Other problematical U.S. policies for Latin America are likewise continuing: pressuring Latin American states for open and unlimited access to their markets, while maintaining generous producer subsidies ($16 billion a year to U.S. agro-business) and tariff protection at home; or dealing with unauthorized immigration with the mathematically incoherent plan of spending $49 billion to construct a 700 mile fence to seal off a 1,951 mile border.
But if Obama is continuing past policies, new voices in Ecuador and Latin America have developed a different and sounder agenda.

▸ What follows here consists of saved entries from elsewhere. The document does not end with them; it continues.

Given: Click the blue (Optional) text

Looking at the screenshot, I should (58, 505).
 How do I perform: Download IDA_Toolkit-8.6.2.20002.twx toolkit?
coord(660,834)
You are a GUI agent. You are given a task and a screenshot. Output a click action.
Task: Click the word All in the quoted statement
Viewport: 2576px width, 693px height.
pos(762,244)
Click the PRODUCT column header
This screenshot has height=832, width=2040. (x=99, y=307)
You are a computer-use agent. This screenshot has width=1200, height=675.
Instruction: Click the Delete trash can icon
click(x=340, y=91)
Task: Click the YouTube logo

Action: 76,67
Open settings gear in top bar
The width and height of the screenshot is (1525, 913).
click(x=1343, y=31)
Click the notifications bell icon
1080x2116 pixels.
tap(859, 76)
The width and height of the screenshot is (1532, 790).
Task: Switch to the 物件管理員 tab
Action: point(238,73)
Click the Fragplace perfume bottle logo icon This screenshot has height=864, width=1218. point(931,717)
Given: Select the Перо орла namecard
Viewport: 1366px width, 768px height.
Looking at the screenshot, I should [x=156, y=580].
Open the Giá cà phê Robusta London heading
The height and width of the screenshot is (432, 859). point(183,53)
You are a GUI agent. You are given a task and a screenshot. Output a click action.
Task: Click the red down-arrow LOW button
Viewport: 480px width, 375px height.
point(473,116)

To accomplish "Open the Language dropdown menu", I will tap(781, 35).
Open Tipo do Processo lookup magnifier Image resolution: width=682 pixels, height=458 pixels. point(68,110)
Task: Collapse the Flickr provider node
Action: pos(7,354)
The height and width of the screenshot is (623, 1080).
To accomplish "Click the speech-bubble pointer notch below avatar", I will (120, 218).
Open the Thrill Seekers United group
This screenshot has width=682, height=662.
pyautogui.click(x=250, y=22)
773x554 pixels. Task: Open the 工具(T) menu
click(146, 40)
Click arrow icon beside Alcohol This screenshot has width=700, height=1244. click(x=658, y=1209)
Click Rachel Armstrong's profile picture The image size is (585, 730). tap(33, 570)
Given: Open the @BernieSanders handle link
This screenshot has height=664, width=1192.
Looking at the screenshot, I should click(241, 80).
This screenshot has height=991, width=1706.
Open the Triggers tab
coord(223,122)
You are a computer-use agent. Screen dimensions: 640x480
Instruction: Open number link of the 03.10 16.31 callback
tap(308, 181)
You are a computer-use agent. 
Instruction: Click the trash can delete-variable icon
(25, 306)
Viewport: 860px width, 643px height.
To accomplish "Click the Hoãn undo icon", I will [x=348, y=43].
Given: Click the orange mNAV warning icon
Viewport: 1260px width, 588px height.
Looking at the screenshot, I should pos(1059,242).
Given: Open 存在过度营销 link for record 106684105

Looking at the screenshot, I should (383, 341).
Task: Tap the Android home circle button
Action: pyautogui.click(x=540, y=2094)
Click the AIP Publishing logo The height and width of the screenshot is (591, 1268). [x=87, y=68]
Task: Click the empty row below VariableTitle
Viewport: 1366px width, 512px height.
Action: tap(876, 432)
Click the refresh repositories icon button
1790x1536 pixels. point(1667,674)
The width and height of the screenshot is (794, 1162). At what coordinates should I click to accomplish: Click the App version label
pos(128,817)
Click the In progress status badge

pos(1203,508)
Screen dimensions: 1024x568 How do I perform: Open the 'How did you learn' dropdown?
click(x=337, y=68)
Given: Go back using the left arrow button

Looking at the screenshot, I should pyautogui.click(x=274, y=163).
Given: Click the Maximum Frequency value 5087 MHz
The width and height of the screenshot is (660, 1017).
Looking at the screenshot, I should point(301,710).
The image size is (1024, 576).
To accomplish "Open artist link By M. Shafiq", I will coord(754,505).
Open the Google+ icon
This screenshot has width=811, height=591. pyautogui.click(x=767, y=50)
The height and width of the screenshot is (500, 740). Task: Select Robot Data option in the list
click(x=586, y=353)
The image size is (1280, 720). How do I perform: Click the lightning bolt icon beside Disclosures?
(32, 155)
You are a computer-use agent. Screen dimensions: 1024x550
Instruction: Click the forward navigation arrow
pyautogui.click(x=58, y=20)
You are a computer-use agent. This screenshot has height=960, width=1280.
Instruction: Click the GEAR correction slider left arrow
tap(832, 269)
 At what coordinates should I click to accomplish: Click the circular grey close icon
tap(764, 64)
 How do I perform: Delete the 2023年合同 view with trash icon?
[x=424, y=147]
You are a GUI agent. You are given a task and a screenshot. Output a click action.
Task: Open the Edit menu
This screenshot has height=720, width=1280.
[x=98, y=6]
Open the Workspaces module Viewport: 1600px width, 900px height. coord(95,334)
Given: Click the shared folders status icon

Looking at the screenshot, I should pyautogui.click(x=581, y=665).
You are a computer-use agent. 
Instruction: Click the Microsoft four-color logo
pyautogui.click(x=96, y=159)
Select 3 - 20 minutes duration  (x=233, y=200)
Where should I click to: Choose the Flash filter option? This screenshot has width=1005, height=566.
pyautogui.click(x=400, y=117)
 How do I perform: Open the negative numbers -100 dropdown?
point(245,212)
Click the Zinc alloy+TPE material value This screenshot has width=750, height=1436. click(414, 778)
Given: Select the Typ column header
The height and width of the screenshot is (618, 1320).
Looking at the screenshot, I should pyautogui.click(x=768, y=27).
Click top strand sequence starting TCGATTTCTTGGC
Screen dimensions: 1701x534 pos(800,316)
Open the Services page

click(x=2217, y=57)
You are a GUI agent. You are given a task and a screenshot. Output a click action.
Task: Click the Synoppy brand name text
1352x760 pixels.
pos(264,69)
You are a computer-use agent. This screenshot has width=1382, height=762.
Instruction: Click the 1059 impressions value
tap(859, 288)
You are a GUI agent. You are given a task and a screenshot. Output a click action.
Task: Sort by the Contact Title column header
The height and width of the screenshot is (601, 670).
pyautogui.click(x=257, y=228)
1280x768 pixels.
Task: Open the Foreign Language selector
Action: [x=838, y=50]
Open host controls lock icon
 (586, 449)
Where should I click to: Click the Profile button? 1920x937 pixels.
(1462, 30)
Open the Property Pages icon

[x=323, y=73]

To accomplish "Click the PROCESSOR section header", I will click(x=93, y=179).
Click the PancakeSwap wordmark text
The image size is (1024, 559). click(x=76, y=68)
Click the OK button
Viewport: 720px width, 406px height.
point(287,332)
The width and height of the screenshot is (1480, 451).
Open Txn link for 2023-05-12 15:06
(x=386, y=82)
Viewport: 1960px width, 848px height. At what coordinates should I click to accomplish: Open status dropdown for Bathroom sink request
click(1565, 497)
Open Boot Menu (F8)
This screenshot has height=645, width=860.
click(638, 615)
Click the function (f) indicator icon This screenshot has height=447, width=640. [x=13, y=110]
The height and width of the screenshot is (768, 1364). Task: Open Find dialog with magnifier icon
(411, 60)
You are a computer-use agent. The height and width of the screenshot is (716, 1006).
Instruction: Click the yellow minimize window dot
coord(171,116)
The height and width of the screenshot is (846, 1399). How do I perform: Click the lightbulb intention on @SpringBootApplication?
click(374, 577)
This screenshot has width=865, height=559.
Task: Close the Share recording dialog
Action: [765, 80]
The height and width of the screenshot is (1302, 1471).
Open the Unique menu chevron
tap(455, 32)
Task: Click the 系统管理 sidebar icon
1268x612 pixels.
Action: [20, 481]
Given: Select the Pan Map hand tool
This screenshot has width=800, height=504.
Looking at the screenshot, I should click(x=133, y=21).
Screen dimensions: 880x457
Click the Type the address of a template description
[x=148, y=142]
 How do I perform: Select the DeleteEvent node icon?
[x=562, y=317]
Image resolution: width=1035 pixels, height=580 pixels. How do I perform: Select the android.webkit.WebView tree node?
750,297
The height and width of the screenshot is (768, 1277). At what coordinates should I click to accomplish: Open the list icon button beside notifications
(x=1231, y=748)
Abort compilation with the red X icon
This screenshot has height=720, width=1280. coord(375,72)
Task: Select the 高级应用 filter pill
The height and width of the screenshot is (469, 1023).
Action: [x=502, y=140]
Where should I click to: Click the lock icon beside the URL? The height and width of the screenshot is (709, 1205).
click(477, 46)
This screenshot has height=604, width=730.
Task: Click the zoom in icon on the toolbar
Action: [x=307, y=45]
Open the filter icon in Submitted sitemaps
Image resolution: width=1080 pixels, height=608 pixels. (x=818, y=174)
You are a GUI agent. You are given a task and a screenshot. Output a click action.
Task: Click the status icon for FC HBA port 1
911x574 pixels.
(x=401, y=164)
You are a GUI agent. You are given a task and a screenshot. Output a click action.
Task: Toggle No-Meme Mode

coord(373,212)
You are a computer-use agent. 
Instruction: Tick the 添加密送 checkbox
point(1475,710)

Ecuador, together with Bolivia under Movement Toward Socialism President Evo Morales, are just saying no to the war on illegal drugs. To them drug abuse is a U.S. problem (the U.S. consumes 80% of the world’s cocaine), and U.S. interdiction and eradication efforts within their borders bring great violence and spawn corruption. If Obama wants to continue to push the war on illegal drugs in Latin America, he is going to find less and less support for it in the hemisphere. Indeed, three conservative former presidents, César Gaviria of Colombia, Ernesto Zedillo of Mexico, and Fernando Henrique Cardoso of Brazil, recently founded the Latin American Commission on Drugs and Democracy, calling for a radical change in direction in drug policy, beginning with selective legalization.
Ecuador and Latin America are also rejecting the U.S.-backed free trade policies. Previously, from the mid-1980s forward, Latin America responded to the U.S. call for economic reform by embracing free market polices—called “neoliberalism” in Latin America. However, under the neoliberal model Latin American growth rates compared very unfavorably to other regions in the world. For instance, Latin American per capita GDP growth rates from 1990 to 2004 averaged only 1.3% a year, while in South Asia they rose 3.5% a year, and in East Asia, 6.7% a year. Meanwhile, under the neoliberalism regimen Latin American income became alarmingly concentrated. In just the five years from 1990 to 1995 the income share going to the poorest tenth of the population in Latin America fell 15%. In the wake of U.S. backed economic “reforms” Latin America has today the most uneven income distribution of any region in the world.
In Ecuador President Correa has pledged to end the “long and sad night of neoliberalism.” He and other Latin American leaders are calling for a new policy direction, starting with an end to first world agricultural subsidies, and a reform in patent and royalty laws (mandatory licensing) that would allow less developed nations to obtain access to new technologies and life saving medicines at affordable prices. Above all, Ecuador and Latin American want to enact their own domestic economic policies free from U.S. pressure for adherence to the neoliberal agenda. They want to end the disaster of deregulation and bring the state back in, extending social programs, carrying out real land reform, and developing the sort of targeted niche industrialization programs that have worked so effectively in East Asia.
As in 1809, Ecuador and Latin America are today at a new beginning. President Obama can play a positive role in this process, but only if he can break free of old policies, and listen to those Latin American voices articulating a vision for a better future.
Ronn Pineo is the author of several works on Ecuador, including most recently, “Ecuador and the United States: Useful Strangers,” published by University of Georgia Press.